竹中工務店は、「つくる」「つかう」「つなぐ」をキーワードとして、多様なステークホルダーとの協業によるサーキュラーエコノミー実現を目指す「サーキュラーデザインビルド」という資源循環コンセプトを提唱しており、これまで捨てられていた材料をアップサイクルすることで、街や建物へと循環させていく取り組みを進めている。

  • サーキュラーデザインビルドで目指す姿

    サーキュラーデザインビルドで目指す姿(出所:竹中工務店)

そんな同社が注目したのが、使い捨ての割り箸。日本では、使用済み割り箸が年間約200億膳も使い捨てられている。そのため、それらをアップサイクルしてオフィスをはじめとするさまざまな建物で導入することは、ごみの削減やCO2固定への寄与にとどまらず、身近な素材のアップサイクルを通じた消費者の意識変化や新たな文化醸成にも貢献することが期待されている。

そこで竹中工務店は今般、サーキュラーデザインビルドの実践として使用済み割り箸のアップサイクルに向けた取り組みに着手。コクヨと、カナダで2016年に創業し2025年には日本第一号工場を開設した、使用済み割り箸の什器や建材へのアップサイクル技術を有する循環型製造企業のChopValue Japanとの3社での共同研究契約が締結された。
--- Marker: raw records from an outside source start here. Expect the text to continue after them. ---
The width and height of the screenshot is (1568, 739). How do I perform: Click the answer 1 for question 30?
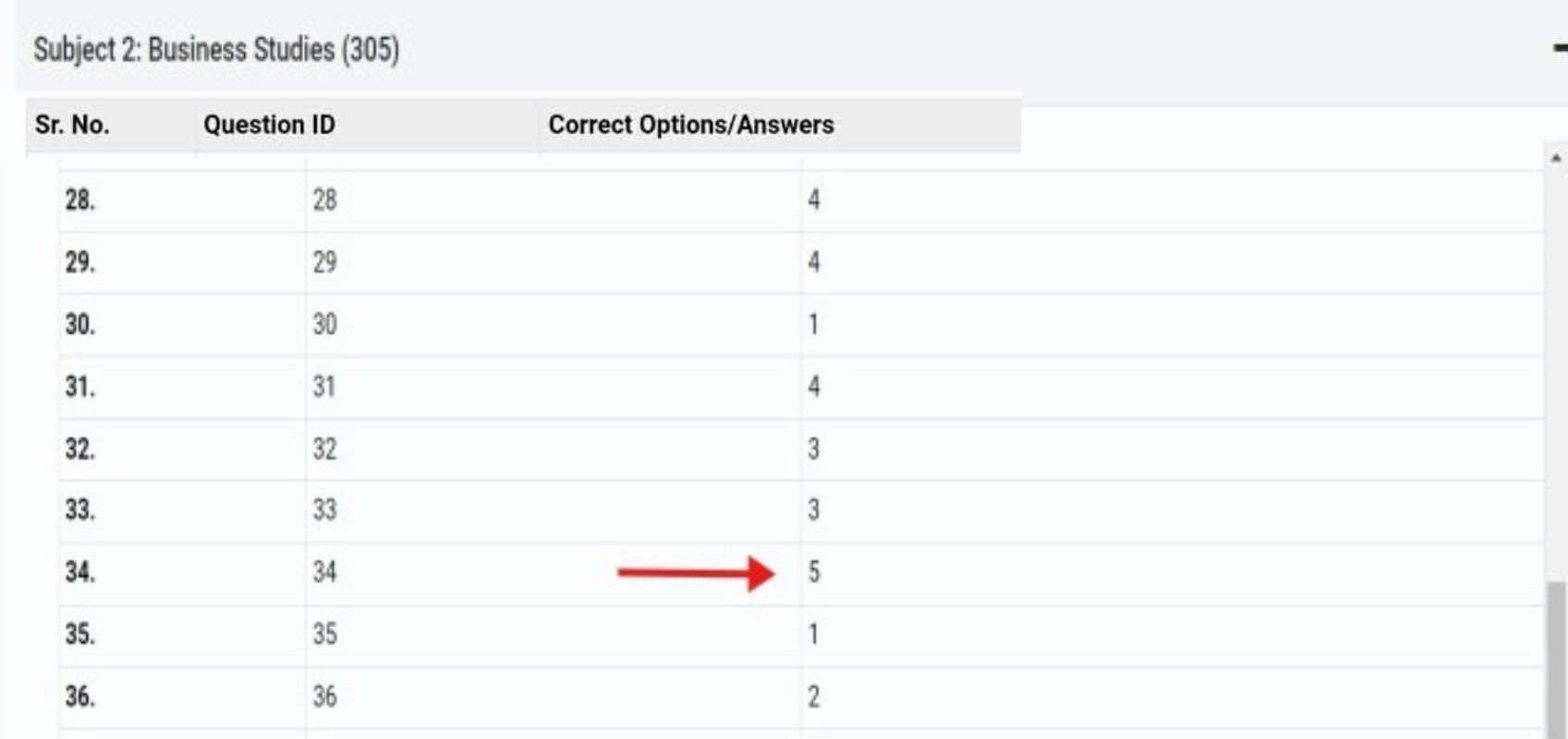[813, 324]
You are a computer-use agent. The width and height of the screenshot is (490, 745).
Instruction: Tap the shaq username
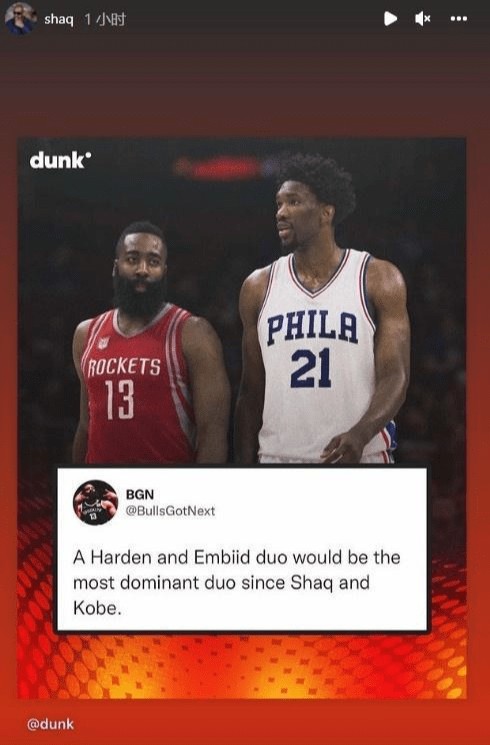(x=59, y=19)
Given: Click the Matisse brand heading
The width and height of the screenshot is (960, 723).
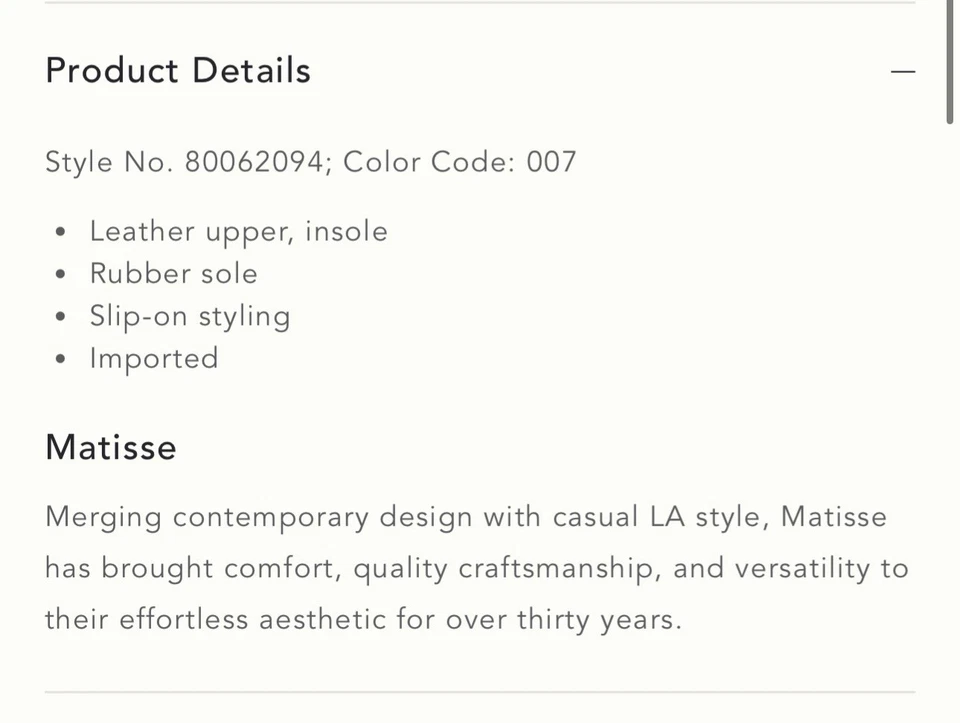Looking at the screenshot, I should coord(111,447).
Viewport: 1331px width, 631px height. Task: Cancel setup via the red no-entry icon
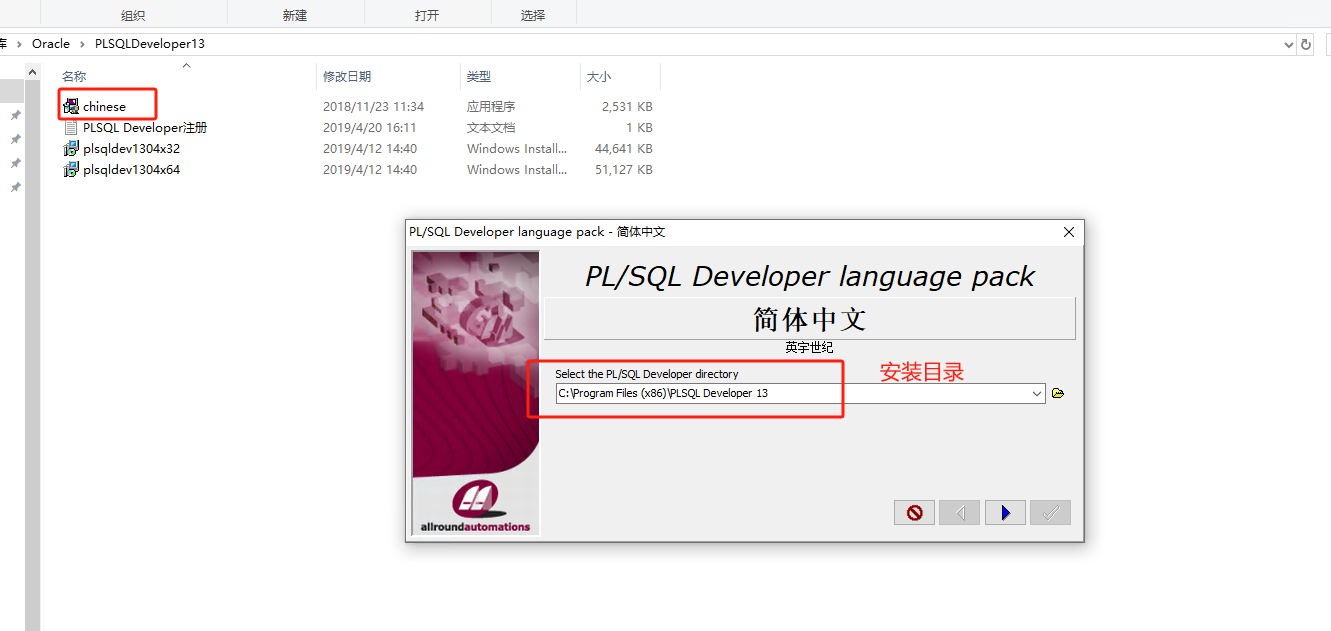tap(914, 512)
今回の取り組みでは、コクヨと竹中工務店がそれぞれ抱える事業所での割り箸回収に関する実証実験を行い、日本における適切な回収体制およびロジスティクスの構築を目指すとのこと。並行して、ChopValue Japanのアップサイクル技術を活用して、コクヨは文具・家具、竹中工務店は建材における新用途・新製品の開発を進めるとする。またコクヨおよび竹中工務店が開発した建材や什器を用いて設計された空間に関して、エンドユーザーやデザイナーの印象評価なども3社で協業しながら行っていくとした。

  • 共同研究の概要図

    3社による共同研究の概要図(出所:竹中工務店)

竹中工務店は、これらの取り組みから得られる知見や実績を活かして、ChopValue Japanの先進的なエンジニアリング技術の建物空間への展開を推進する。具体的には、自社の事業所や建設現場で回収した割り箸を内装材や建材、家具什器などにアップサイクルし、他店のの設計提案や自社物件での活用を進めるとともに、建築主や自治体、地域とも協力し、箸の回収から建物への導入までの“川上から川下まで”を網羅したサーキュラーエコノミーへの取り組みを幅広く展開するという。

そして将来的には、ChopValue Japanが有する廃棄物を板材に変換する技術を、他の建築廃棄物のアップサイクルにも応用展開することを目指し、資源循環の取り組みを推進するとのこと。また今般の3社共同研究に加え、竹中工務店とChopValue Japanでの2者共同研究契約も締結し、幅広い建築物への適用に必要な内装材の防火認定取得のための検討も行うとしている。